The past decades have brought modest improvements to women’s reproductive health around the world. Over the last 30 years, global rates of unintended pregnancies have thankfully declined by almost 20 percent, presumably in part because of better access to education and contraceptives. In 1973, the US Supreme Court, ruling in Roe v. Wade, declared an American woman’s right to an abortion to be fundamental and constitutionally protected. This landmark decision helped inspire many countries around the world to enshrine the individual right to bodily autonomy in law or expand access to abortion services — including Canada and India. Many women have been able to access safe abortions and post-abortion care.

Then the 2022 US Supreme Court overturned Roe v. Wade.

The ramifications of this reversal will be felt across the globe, threatening to set back modest policy gains, strengthen anti-abortion advocates and hamper progress in reproductive health and human rights.

Of course, unintended pregnancy is bound to happen. Sometimes, horrifically, it is the result of violence.

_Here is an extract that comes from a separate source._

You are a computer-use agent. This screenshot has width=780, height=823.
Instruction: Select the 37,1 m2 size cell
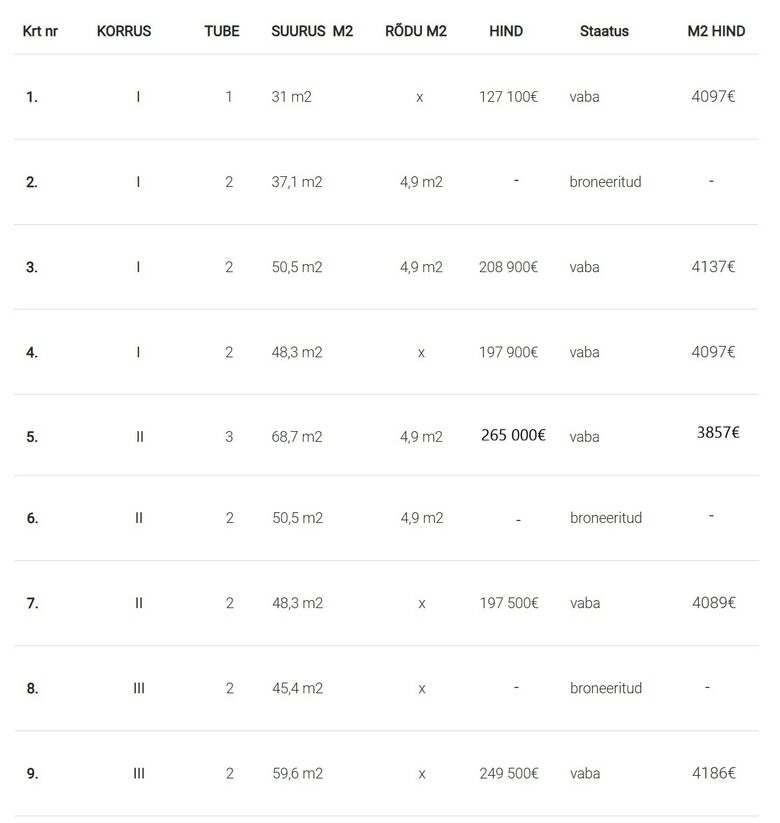(x=297, y=182)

From 2015 to 2019, there were 121 million unintended pregnancies a year on average — that’s 64 for every 1,000 women ages 15 to 49. This March, a study produced the first global estimates of unintended pregnancy and abortion rates for 150 countries. In sub-Saharan Africa the rates are particularly high: In Uganda, unintended pregnancy affects 145 women per 1,000.

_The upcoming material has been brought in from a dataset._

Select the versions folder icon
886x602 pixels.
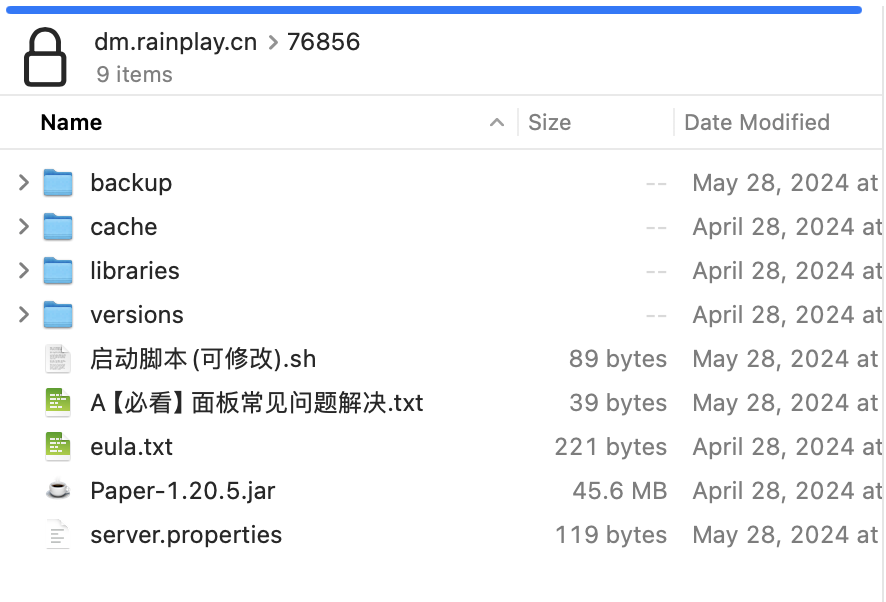coord(58,315)
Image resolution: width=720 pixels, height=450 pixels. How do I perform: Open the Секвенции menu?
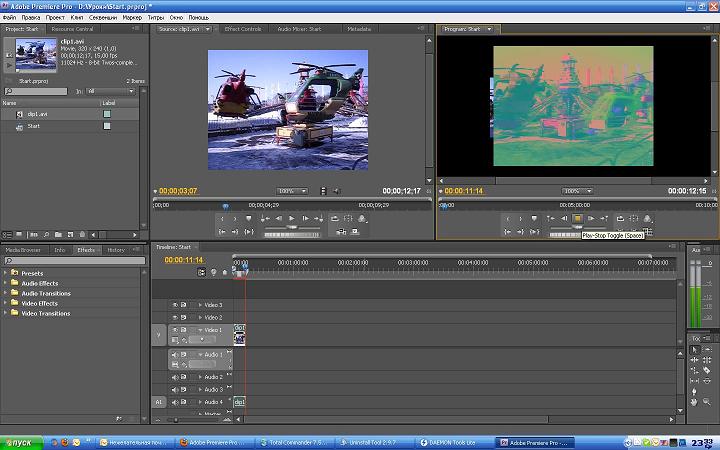104,17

The important thing is whether these women have access to good information and health services. Many of them are increasingly seeking abortion: From 1990 to 2019, the rate of abortion for unintended pregnancies globally has increased from 51 percent to 61 percent. Not surprisingly, and appallingly, the new report notes that the rate of unsafe abortions is nearly 45 times higher in countries with highly restrictive abortion laws than in countries where abortion is legal and available.

Unsafe abortion is already one of the leading causes of maternal injury and death, killing an estimated 22,800 to 31,000 women annually worldwide. Every year, 7 million women suffer complications from unsafe abortions. This is entirely avoidable, but only with a supportive legal framework and a health system capable of delivering needed information and services.

Global advocates fear that the overturn of Roe v. Wade will erode progress in that direction.

Chart shows countries where access to abortion has increased or decreased since 2000. Outside of the US, access has generally increased.

CREDIT: COUNCIL ON FOREIGN RELATIONS

Already we have seen and heard alarming things in international meetings about women’s reproductive health that indicate a change in the tide. On July 19, for example, a UK-hosted joint multi-national human rights statement was amended, removing any mention of “abortion,” “sexual and reproductive health and rights” and “bodily autonomy” from the document. The advocacy group Humanists UK is protesting the change.

And Right to Life UK reports that India is now planning its first national March for Life for August; one of its organizers said she hopes the march will “carry on for years to come until the day the [Medical Termination of Pregnancy] Act is completely revoked just like Roe v. Wade was revoked this year.”

A major concern is that power and funding will now increase for US-based anti-abortion groups that are already active in many countries around the world, including Human Life International, which has campaigned against contraception and abortion in sub-Saharan Africa for more than a decade; the East African Center for Law and Justice, a Christian organization with roots in the socially-conservative, anti-abortion American Center for Law and Justice; and Heartbeat International and Human Life International, two anti-abortion groups that have set up “crisis pregnancy centers” in practically every continent to dissuade women seeking abortions from terminating their pregnancies.

An emboldened anti-abortion movement is a threat to the hard-won gains in sexual and reproductive health and rights worldwide.

It is already hard for low-income nations to fund women’s reproductive health services. The use of US foreign aid funds specifically for the performance of an abortion as a method of family planning is illegal under the 1973 Helms Amendment (this July, Democratic senators introduced a bill attempting to repeal this amendment). And while the Bill and Melinda Gates Foundation, the major US private donor to global health, does fund family planning programs, it does not fund abortion advocacy, information or services. This already makes it hard for countries that are significantly dependent on external funding for their health sector to provide safe abortion services and post-abortion care; the new court decision may make it even harder.

The US Supreme Court’s decision blatantly ignores public health and the plethora of data that demonstrates the harms caused by these sorts of restrictions. We can only hope that other nations will learn from places where abortion is now safe and legal, such as Argentina, Ireland and, more recently, Sierra Leone, and stop turning to the US as a defender of human rights, or as an example of educated policymaking.